It's been 5 years since my 3rd open-heart surgery and I've been thinking a lot about the importance of sharing with younger Truncus patients what normal might look like for them in their 40's. I also feel compelled to educate people outside, or on the periphery of, the CHD community about the long-term effects of living with a CHD. I turned 45 this year and was recently told by a geneticist that I am the oldest Truncus patient she had ever met. There aren't very many of us over 40 and no one really knows how our repaired hearts will hold up over time. It's scary not knowing what the future holds, especially since we have come to expect one unavoidable surgery after another. As the years go by it becomes harder to recover from surgeries and surgical procedures. For many of us, chronic and worsening PTSD becomes more and more of a problem in our daily lives and, additionally, our lists of diagnosed physical issues continue to grow. Despite all of this, we fight to get the most we can out of life. Only the people who are closest to us really know how much we struggle. I would like to change that by increasing understanding and spreading awareness about what life is really like at my age with a CHD.

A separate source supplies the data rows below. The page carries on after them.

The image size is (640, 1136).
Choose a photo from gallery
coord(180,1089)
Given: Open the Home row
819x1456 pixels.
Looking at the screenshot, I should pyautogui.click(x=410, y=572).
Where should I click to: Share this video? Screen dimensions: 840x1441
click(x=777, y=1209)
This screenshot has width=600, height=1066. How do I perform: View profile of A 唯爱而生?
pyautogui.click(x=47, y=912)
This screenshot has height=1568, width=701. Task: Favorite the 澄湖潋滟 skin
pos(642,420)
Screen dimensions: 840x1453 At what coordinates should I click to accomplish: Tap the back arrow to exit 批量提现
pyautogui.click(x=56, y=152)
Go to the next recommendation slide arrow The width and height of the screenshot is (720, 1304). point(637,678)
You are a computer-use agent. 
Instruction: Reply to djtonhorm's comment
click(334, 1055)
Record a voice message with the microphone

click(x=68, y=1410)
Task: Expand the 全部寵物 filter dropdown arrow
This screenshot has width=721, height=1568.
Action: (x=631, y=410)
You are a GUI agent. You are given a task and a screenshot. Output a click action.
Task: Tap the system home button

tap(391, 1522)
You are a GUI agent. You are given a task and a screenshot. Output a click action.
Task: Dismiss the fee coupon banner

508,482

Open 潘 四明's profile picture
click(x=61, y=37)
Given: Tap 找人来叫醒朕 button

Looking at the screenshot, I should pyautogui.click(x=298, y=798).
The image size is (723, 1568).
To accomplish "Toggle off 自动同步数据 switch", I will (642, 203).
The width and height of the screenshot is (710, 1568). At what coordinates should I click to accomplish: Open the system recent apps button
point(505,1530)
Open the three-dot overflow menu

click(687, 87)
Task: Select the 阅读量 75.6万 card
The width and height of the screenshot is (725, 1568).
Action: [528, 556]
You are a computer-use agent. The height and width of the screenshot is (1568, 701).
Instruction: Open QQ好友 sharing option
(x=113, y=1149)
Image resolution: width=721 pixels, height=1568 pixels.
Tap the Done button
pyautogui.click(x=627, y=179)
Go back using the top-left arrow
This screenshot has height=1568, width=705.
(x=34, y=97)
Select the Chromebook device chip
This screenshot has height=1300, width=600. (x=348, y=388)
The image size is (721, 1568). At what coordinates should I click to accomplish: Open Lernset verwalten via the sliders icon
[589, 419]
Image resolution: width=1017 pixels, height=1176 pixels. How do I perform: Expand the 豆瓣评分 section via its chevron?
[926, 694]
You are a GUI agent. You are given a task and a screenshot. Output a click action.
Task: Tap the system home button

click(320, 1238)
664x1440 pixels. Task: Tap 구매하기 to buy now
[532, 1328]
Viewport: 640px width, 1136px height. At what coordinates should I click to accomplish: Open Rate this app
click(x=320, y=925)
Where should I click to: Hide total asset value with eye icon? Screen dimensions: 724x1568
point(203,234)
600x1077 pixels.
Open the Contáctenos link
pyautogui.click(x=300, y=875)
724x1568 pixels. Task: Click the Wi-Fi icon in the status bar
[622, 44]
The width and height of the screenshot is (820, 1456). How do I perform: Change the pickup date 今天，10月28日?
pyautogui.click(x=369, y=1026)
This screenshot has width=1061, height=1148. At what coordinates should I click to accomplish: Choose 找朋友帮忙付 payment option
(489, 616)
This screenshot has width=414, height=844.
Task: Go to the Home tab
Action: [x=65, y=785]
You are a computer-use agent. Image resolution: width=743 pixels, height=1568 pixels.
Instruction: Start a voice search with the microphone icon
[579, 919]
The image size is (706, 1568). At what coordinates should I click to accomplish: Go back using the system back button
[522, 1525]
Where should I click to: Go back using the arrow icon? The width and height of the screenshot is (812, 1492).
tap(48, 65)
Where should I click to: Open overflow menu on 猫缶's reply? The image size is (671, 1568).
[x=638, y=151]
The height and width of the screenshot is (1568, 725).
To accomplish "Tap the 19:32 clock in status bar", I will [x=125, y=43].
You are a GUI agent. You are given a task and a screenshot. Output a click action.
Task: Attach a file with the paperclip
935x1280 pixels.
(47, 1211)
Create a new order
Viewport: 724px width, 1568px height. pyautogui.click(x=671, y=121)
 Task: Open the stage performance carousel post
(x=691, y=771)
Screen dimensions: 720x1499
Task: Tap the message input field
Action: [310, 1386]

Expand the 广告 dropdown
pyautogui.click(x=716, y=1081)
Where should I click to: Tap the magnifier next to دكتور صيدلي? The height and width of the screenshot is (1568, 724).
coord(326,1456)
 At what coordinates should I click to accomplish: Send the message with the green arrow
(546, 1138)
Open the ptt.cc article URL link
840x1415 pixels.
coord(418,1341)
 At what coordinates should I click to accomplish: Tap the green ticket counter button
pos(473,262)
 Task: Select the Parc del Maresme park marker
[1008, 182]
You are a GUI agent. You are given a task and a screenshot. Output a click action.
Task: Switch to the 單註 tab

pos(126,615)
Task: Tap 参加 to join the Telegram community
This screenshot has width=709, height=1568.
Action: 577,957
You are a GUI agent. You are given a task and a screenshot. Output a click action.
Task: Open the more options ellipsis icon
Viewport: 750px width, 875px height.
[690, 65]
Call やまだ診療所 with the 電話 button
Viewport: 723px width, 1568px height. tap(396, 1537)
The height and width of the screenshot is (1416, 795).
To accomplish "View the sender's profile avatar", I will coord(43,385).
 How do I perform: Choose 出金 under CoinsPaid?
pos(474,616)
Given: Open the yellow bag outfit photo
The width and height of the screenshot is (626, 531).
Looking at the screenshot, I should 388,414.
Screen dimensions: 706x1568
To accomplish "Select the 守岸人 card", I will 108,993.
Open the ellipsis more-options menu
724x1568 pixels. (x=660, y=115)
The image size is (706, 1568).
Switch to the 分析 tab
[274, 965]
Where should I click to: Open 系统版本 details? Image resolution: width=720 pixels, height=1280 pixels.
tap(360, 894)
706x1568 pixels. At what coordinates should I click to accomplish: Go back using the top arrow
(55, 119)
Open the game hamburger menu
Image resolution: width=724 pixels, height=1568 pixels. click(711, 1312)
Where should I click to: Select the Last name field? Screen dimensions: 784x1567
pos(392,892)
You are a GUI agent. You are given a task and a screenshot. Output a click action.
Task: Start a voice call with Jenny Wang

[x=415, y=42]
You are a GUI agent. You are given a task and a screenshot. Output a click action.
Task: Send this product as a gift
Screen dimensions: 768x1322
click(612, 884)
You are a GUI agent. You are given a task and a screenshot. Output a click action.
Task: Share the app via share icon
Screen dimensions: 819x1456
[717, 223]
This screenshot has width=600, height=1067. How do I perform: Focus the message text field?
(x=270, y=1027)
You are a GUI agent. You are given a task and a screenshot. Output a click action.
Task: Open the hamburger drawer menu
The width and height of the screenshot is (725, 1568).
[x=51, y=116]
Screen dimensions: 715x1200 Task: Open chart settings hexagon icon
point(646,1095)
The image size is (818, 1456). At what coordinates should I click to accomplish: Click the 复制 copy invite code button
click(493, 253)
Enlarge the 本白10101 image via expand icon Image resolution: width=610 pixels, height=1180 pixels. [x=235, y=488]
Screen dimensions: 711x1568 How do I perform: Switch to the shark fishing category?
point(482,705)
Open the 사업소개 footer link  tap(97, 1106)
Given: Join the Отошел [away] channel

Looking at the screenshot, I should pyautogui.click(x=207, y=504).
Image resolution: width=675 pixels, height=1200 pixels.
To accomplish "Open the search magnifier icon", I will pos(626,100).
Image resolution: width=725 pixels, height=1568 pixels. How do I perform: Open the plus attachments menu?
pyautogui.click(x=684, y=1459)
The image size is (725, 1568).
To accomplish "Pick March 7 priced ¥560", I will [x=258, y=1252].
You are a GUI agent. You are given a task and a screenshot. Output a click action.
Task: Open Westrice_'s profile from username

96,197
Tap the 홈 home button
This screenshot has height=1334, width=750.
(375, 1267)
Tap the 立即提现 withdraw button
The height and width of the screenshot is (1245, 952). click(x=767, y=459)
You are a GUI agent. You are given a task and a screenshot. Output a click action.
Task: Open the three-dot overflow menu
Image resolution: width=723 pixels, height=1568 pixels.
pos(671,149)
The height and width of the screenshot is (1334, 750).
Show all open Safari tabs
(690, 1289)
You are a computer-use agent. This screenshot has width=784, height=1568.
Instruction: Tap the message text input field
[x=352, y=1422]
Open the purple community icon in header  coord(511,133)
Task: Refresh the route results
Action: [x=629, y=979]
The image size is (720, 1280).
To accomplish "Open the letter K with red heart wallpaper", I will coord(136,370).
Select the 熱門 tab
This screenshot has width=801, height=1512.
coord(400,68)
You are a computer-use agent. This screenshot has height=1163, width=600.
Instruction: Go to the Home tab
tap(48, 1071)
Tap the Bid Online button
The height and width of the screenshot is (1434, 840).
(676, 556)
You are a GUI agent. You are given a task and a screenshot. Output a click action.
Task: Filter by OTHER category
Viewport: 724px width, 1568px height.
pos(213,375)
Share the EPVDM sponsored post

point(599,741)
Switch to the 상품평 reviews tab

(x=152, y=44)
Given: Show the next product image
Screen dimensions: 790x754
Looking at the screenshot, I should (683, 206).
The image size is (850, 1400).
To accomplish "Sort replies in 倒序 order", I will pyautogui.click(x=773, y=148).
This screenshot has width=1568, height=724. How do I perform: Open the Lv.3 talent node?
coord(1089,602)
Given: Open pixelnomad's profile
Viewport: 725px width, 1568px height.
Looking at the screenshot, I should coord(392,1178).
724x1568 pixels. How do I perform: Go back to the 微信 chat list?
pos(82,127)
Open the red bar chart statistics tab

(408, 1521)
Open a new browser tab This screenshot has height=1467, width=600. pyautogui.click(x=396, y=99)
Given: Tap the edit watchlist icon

In addition to my heart issues I also live with Fibromyalgia, Irritable Bowel Syndrome, Interstitial Cystitis, Bilateral TMJ Disorder, Hypothyroidism, PTSD, nerve damage and ribcage pain. Exhaustion is my constant companion. I am literally always tired, to varying degrees. From the moment I wake up in the morning and throughout all my days. I have learned to push that exhaustion aside and I often keep going until my brain and body start to shut down. At that point I usually end up having to spend anywhere from a day to 3 or 4 days doing as little as possible while I recover. I also live with pain. Distracting myself from it has become an ingrained habit, until it gets too bad to ignore, at which point I have to rest and simply wait to feel better again. The muscle and joint pain from Fibromyalgia, the nerve pain from surgical trauma, my exhaustion, and some of my other issues, are all exacerbated by stress. Unfortunately, I have become increasingly sensitive to stress as I've gotten older. The Fibro symptoms are also made worse by rainy weather. All of this has made it difficult to function as an independent individual. I am not able to support myself financially and there are so many things I'd love to do but can't. There are days when I can sort of keep up with normal activities, such as socializing, school and chores, but I also have days when I feel so weak and exhausted that just lifting my arms to comb my hair is almost painfully hard to do. I am currently attending CSUS part-time and hope to complete a BA in Psychology within the next 2 years, but I don't know if I'll ever be well enough to work the amount of hours I would need to in order to support myself. Going to school part-time is all I can handle. Walking to and from my classes on campus is challenging. I struggle with shortness of breath, fatigue, and pain while trying to get around. Paying attention in class and doing homework can be grueling too, but the mental stimulation I get from going to school means a great deal to me and I feel that it's worth the effort.
In addition to the aforementioned symptoms I am also dealing with side-effects of some of the medications I take. The most problematic of these is all the damn peeing that comes with daily use of diuretics. Because of permanent damage to my heart, resulting in Congestive Heart Failure, I will need to take diuretics for the rest of my life. I can never be far from a bathroom for long and that can be frustrating to deal with. I also have to follow a low sodium diet and make an effort to restrict my fluid intake. Besides the diuretics, I take several other medications, including 12-14 potassium pills a day which can cause nausea and stomach cramps.
All these difficulties might be painting a rather grim picture of my life at this time, but it's not all pain and struggle. I have close friends and family who mean the world to me, I love spending time with my kid, I manage to enjoy school much of the time and I am often content or even happy. I have learned to take my challenges in stride, for the most part. Sure, there are bad days, sometimes way too many, but the good days make life worth living. It's also important to remember that, while Truncus patients have a lot in common our bodies are still all somewhat different and not everyone with Truncus will be facing the issues I live with when they get to their 40's. I hope that the future keeps getting brighter for all of us as modern medicine advances. In the present, my greatest coping skill is gratitude, for everything I've been able to do in the past and everything I am still able to do today. I count my blessings over and over and consider myself lucky to have them.